Recall that a ring $R$ has the invariant basis number (IBN) property if any two bases of a finitely generated free $R$-module must have the same cardinality.
Question: Does $M_n(\mathbb{k})$ have the invariant basis number property?
I've been able to find a result saying that any commutative $R$ has IBN. On the other hand, the simplest $R$ that I came across without IBN, namely the column finite matrices, involves infinite indexing sets. This would suggest that $M_n(\mathbb{k})$ has IBN, but I don't have a proof/reference for this fact.
Best Answer
Let us say that a matrix $M\in M_{p\times q}(R)$ is invertible if there exists $N\in M_{q\times p}(R)$ such that $MN=I_p$ and $NM=I_q$.

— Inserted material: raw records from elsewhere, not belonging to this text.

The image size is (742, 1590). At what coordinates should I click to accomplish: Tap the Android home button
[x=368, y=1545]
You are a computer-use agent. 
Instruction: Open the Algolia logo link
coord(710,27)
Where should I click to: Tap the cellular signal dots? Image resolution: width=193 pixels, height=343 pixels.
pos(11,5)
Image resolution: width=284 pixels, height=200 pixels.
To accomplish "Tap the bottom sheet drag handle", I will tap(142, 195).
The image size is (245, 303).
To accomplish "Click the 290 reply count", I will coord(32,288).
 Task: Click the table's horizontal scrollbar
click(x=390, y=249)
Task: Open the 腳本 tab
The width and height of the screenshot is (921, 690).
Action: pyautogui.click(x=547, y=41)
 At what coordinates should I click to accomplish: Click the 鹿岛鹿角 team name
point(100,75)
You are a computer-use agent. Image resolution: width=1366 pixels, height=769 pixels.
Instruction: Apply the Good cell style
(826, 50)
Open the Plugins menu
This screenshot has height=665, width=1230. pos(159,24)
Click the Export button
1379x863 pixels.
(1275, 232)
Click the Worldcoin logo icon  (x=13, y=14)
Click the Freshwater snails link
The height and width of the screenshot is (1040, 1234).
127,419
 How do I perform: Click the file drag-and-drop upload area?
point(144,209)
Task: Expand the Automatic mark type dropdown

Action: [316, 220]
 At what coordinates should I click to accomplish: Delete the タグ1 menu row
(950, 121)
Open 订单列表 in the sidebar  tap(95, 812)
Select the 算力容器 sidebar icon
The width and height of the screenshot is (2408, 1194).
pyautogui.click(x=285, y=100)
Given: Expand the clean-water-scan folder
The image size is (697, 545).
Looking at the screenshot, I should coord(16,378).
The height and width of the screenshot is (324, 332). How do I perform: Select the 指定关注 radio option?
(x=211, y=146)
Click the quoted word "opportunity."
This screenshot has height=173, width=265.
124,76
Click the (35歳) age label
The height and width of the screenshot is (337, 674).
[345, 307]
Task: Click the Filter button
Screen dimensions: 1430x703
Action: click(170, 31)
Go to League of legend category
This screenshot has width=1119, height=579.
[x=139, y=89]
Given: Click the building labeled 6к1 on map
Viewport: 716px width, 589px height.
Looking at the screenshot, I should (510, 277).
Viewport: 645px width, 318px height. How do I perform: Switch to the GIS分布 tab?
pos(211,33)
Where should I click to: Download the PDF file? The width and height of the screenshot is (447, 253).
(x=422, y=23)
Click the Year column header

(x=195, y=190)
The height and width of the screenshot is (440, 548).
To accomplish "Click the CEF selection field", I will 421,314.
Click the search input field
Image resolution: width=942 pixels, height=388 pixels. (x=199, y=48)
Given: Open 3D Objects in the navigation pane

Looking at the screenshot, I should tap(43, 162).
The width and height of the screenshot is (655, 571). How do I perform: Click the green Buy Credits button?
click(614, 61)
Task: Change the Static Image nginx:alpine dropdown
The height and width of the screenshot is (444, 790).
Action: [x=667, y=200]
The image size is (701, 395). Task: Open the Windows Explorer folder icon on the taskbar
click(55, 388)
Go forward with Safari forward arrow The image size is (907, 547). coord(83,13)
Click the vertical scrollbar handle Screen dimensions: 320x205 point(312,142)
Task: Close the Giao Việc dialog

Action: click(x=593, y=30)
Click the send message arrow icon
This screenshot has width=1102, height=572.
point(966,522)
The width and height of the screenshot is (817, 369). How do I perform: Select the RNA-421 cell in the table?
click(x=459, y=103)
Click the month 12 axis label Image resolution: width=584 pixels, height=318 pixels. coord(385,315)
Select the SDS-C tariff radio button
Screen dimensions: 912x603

Lemma. A ring $R$ has IBN if and only if an invertible matrix with entries in $R$ is a square matrix.
Assuming the lemma, which is well-known (and easy to prove), you can see that $M_n(k)$ has IBN, since we have a canonical identification $M_{p\times q}(M_n(k))\simeq M_{pn\times qn}(k)$ sending invertible matrices to invertible matrices.
In fact, the same argument shows:
Thm. If $R$ has IBN, so has $M_n(R)$ for all $n\geq 1$.
Another way to prove what you want is to use the following known theorem, since $M_n(k)$ is left noetherian:
Thm. Assume that for all $m\geq 1$, any surjective $R$-linear map $u:R^m\to R^m$ is bijective. Then $R$ has IBN. In particular, any left (or right) noetherian ring has IBN.
Proof. Let us prove the first part. It is enough to prove that $R^n\simeq_R R^m\Rightarrow n=m$, for all $n,m\geq 1$.
Let $u:R^m\overset{\sim}{\to} R^n$ be an $R$-module isomorphism. One may assume that $m\geq n$. Composing with projection onthe first components $\pi:R^m\to R^n$, we get a surjective linear map $\pi\circ u:R^m\to R^m$, which is bijective by assumption. Since $u$ is bijective, $\pi$ is bijective, which forces $n=m$.
The second part comes from the well-known fact that if $R$ is noetherian , any surjective $R$-linear map $R^m\to R^m$ is bijective (consider the chain $\ker(u^n)\subset \ker(u^{n+1})$ for all $n\geq 1$)